On Tuesday evening, we attended the game, and we could see, as soon as the game started, the players were on edge. Their shooting was off, with so many balls hitting the rim but not going in. Their rebounding was terrible, too. It was clear they felt the pressure of ‘the streak’.

At halftime, they were down by ten points. Fans were grumbling all around us.

In the second half, they started better, and about halfway through, they picked it up, eking out a win with a few seconds to go. Whew!

I bring this up because while I mentioned yesterday that the S&P was on a five-day winning streak, and my view is that these streaks tend not to last, we did, in fact, get a barely red day with the S&P down by half a point. Whew, get that out of the way.

But Nasdaq is another story. It has now been green for six straight days. The last time it went to seven was August of 2024. I figured for sure I would see one down day and then a resumption of the rally. I was shocked to see that is not what happened at all.

Let’s use the QQQs, and you can see that Nasdaq (the QQQs) went plop.

Then there is sentiment.
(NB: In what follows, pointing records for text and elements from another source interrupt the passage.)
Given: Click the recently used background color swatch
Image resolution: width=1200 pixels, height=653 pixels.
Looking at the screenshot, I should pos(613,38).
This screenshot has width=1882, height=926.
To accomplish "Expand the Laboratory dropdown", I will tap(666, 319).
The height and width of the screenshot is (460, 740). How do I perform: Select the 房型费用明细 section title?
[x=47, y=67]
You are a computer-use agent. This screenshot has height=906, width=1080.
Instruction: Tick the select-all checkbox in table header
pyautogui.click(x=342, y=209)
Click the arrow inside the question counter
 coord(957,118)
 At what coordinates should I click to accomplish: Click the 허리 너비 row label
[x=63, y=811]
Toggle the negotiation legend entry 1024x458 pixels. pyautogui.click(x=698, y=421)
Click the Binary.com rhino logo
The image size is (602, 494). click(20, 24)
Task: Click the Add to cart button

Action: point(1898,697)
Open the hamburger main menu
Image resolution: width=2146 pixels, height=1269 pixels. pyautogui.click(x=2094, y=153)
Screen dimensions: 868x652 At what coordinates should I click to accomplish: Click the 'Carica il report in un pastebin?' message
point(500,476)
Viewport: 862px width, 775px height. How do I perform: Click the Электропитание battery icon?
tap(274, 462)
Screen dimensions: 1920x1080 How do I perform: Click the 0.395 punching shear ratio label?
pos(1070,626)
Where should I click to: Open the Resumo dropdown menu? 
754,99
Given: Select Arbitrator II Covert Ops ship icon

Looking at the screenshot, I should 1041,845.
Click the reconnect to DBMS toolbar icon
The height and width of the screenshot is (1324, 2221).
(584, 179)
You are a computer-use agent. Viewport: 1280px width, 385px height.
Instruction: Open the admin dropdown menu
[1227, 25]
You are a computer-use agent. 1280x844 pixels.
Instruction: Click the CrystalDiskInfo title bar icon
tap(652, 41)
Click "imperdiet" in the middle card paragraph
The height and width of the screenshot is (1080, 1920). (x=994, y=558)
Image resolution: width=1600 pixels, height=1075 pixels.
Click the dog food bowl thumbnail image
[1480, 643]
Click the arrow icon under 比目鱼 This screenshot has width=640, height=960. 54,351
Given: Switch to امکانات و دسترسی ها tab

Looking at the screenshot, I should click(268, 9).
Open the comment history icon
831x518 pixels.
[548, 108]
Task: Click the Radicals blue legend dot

The put/call ratio was .74 for the second straight day. That doesn’t tend to occur much these days. Yet using this metric, folks are quite bullish.

Using the Investors’ Intelligence Bull/Bear ratio, we find it is now at 3.99. No, it hasn’t gotten over that 4.0 level I keep harping about, but it’s awfully close. The last time it got over this level was the final week of October, and we know what transpired in November (you can see it on the chart of the QQQs above).

The time prior to that was July of 2024. Wait, didn’t we just look at the summer of 2024 above? Look at that chart of the QQQs again. July saw a swoon, then there was that early August run-up of seven green days, and then back down again.

You know what else happened in the summer of 2024? The Dollar was quite weak.

There is one more thing I’d like to point out. While Nasdaq has been on a tear of six straight green days (thanks to the mega caps coming back into vogue), the 493 have been red for three of the last five trading days. And it is the 493 where I expected the overbought condition to take hold.

We all like a winner. I know I will be sad when St Louis University’s streak comes to an end, but it seems to me the longer these streaks go on, the more vulnerable they are.